Write out the lines of the data below exactly, beginning with the line that contains "Open the Useful Utilities section" and continuing through the line that contains "coord(1386,190)".

(Excerpt from a dataset)
>>
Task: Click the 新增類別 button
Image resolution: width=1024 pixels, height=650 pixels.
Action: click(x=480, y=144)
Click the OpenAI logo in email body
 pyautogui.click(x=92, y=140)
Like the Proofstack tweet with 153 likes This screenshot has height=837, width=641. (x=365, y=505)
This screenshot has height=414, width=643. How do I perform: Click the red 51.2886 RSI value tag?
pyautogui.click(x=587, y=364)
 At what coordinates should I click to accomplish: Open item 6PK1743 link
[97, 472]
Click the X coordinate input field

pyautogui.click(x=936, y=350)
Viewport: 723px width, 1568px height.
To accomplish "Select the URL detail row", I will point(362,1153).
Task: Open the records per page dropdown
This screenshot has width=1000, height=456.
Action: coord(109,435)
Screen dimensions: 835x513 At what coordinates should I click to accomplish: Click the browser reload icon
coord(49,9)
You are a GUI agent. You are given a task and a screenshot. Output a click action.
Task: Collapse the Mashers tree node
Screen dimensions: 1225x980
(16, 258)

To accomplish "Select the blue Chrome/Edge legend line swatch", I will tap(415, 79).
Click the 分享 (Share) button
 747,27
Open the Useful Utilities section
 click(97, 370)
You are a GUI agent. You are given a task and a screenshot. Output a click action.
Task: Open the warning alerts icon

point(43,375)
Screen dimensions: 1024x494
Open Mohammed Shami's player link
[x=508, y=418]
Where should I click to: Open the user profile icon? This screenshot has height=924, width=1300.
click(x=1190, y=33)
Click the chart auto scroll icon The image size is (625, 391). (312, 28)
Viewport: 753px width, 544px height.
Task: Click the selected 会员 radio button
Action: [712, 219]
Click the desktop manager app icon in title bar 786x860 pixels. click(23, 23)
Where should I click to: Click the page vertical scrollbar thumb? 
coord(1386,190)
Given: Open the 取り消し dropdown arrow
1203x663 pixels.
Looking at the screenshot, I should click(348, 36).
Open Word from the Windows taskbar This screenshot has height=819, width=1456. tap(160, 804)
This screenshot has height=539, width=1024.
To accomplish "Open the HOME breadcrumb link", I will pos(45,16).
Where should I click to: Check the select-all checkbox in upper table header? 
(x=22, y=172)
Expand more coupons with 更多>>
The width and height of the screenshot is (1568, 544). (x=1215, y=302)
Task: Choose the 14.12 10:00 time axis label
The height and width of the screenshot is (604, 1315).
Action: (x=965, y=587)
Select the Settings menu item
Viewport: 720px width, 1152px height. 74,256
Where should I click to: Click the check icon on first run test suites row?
<<
-- CORRECT RESULT --
Open the Useful Utilities section
 click(97, 370)
You are a GUI agent. You are given a task and a screenshot. Output a click action.
Task: Open the warning alerts icon

point(43,375)
Screen dimensions: 1024x494
Open Mohammed Shami's player link
[x=508, y=418]
Where should I click to: Open the user profile icon? This screenshot has height=924, width=1300.
click(x=1190, y=33)
Click the chart auto scroll icon The image size is (625, 391). (312, 28)
Viewport: 753px width, 544px height.
Task: Click the selected 会员 radio button
Action: [712, 219]
Click the desktop manager app icon in title bar 786x860 pixels. click(23, 23)
Where should I click to: Click the page vertical scrollbar thumb? 
coord(1386,190)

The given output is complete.